Centre contre les manipulations mentales
- Formation: 1981; 45 years ago
- Founder: Roger Ikor
- Location: France;
- Website: ccmm.asso.fr

= Centre contre les manipulations mentales =

French anti-cult organization

The Centre contre les manipulations mentales or Centre Roger Ikor, widely abbreviated CCMM, is a French anti-cult association.

== History ==
The association was founded in 1981 by the writer Roger Ikor, winner of the Prix Goncourt in 1955, after the suicide of his son, a follower of Zen macrobiotics.

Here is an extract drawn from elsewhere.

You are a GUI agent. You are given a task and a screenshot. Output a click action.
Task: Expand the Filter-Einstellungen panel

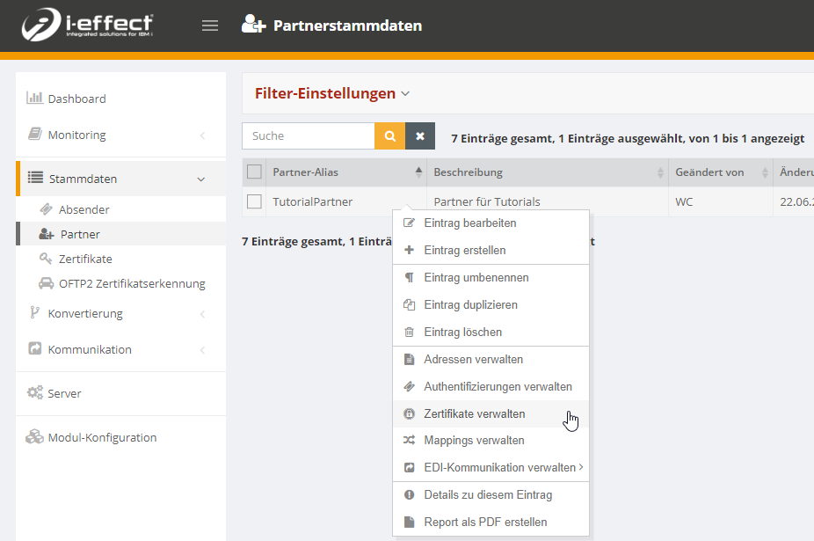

The CCMM was chaired from 1997 to 1998 by Alain Vivien. Before resigning to become president of the Interministerial Mission for the Fight against Sects (MILS), he hired his wife Patricia as executive director. Patricia Vivien had an important role in the CCMM, and eventually was said to have more power than the president.

== Criticism ==
The writings of CCMM are a source of information for organizations such as MIVILUDES. The CCMM was sometimes criticized, notably because of financial disclosure and the important role of Patricia Vivien when Alain Vivien was president of MIVILUDES, which led to collusion between the two associations.

Priest Jean Vernette criticized the association for the publication of its book entitled Dictionnaire des sectes which contains a list of cults, including some Roman Catholic groups.